Task objective
Copy, from the data below, each line that has the word "computer".

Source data

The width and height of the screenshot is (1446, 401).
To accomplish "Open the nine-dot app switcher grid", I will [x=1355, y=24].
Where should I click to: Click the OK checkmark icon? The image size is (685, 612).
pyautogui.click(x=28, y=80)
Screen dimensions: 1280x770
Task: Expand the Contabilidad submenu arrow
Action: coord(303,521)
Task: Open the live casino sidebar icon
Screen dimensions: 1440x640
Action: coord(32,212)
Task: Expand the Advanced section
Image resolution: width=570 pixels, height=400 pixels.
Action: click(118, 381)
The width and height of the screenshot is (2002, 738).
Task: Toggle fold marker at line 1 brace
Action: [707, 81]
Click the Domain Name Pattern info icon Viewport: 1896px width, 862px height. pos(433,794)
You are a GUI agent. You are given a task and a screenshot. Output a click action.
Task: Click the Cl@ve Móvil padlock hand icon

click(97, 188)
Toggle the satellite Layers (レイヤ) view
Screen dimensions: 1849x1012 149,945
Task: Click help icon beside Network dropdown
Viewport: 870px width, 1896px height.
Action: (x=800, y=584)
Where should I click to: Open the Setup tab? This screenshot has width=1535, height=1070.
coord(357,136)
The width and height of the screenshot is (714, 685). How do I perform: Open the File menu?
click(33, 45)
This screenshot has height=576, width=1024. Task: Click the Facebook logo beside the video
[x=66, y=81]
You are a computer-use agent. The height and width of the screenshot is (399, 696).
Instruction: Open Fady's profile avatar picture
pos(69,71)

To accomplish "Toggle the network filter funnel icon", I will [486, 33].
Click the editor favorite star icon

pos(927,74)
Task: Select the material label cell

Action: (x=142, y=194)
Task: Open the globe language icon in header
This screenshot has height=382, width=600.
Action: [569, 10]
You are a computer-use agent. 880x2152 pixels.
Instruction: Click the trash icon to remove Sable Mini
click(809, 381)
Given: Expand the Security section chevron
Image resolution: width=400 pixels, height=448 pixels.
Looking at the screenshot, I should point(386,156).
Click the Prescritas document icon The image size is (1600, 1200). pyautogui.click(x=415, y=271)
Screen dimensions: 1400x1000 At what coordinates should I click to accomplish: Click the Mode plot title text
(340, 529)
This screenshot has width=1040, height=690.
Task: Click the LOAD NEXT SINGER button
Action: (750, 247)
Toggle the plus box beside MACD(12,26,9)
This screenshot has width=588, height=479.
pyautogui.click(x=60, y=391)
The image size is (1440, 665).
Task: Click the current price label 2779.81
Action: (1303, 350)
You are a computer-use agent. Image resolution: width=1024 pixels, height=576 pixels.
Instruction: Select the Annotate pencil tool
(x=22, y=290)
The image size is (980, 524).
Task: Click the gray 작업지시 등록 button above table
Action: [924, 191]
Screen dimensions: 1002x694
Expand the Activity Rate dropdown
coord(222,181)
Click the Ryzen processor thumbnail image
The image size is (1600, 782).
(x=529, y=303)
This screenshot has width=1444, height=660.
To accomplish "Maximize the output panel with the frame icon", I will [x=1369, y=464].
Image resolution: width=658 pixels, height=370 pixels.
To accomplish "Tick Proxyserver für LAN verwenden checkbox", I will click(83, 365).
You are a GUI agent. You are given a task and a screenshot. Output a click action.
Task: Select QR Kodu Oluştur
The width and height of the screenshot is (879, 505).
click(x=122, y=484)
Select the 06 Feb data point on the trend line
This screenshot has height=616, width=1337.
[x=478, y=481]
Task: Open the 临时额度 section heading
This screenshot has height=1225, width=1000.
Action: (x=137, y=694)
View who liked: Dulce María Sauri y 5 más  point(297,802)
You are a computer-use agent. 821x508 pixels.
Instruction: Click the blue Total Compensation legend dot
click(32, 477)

Expected output
You are a computer-use agent. The height and width of the screenshot is (399, 696).
You are a computer-use agent. 880x2152 pixels.
You are a computer-use agent. Image resolution: width=1024 pixels, height=576 pixels.
You are a computer-use agent. 821x508 pixels.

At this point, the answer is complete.